Olinger appointed to Federal Advisory Council

Eric R. Olinger, president of Freedom Bancorp of Huntingburg, was recently appointed to a three-year term on the St. Louis Fed’s Community Depository Institutions Advisory Council (CDIAC), which meets twice a year to advise St. Louis Fed President James Bullard on regional credit, banking and economic conditions.

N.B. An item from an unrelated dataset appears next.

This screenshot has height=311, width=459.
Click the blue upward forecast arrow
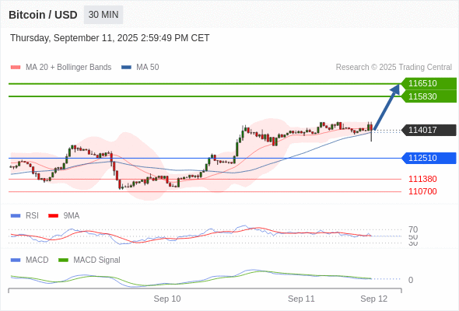[x=387, y=107]
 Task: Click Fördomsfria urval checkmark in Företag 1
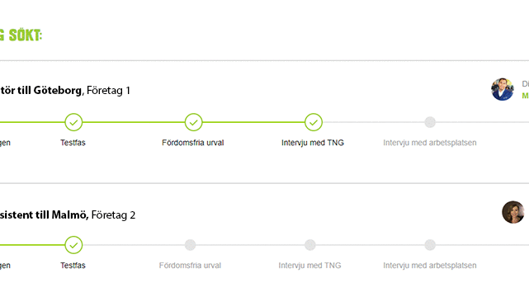(194, 122)
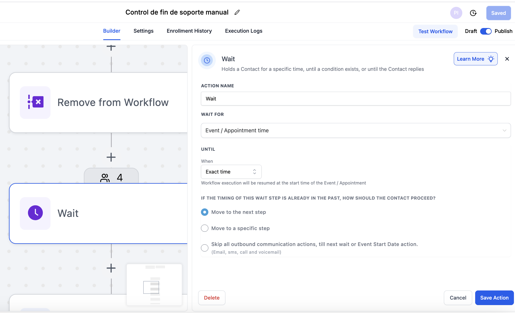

Council members serve staggered terms and are senior executives of banks, thrift institutions and credit unions from across the St. Louis Fed’s Eighth District, which is comprised of the state of Arkansas, and parts of Illinois, Indiana, Kentucky, Mississippi, Missouri and Tennessee. The council’s first meeting of 2015 will be held March 31 and April 1. The second meeting will be held October 13 and 14.

The other new members named to council were Jeffrey Dean Agee, president and CEO, First Citizens National Bank, Dyersburg, Tenn.; Jeffrey L. Lynch, president and CEO, Eagle Bank and Trust, Little Rock, Ark., and Elizabeth G. McCoy, president and CEO, Planters Bank Inc., Hopkinsville, Ky.

Olinger received his Bachelor of Science in Business Administration at the University of Evansville, Evansville, Ind. He is a graduate of the Wisconsin School of Banking.

The other St. Louis Fed CDIAC members serving in 2015 are:

Glenn D. Barks (Chair), president and CEO, First Community Credit Union, Chesterfield, Mo.
Carolyn “Betsy” Flynn, president and CEO, Community Financial Services, Benton, Ky.
John D. Haynes Sr., president and CEO, Farmers & Merchants Bank, Baldwyn, Miss.
Greg Ikemire, president and CEO, Peoples State Bank, Newton, Ill.
Dennis McIntosh, president and CEO, Ozarks Federal Savings and Loan, Farmington, Mo.
Larry Myers, president and CEO, First Savings Bank, Clarksville, Ind.
Frank Padak, president, CEO and treasurer, Scott Credit Union, Collinsville, Ill.
Steve Stafford, president, First National Bank of Green Forest, Green Forest, Ark.

The Federal Reserve Board of Governors established its CDIAC in 2010 as a mechanism for community banks, thrift institutions, and credit unions (with assets of $10 billion or less) to provide input to the Board on the economy, lending conditions and other issues. Each of the Fed’s District banks then established its own local advisory council, with one member chosen to serve on the Board’s CDIAC and to participate in meetings twice a year with the Federal Reserve Board in Washington, D.C.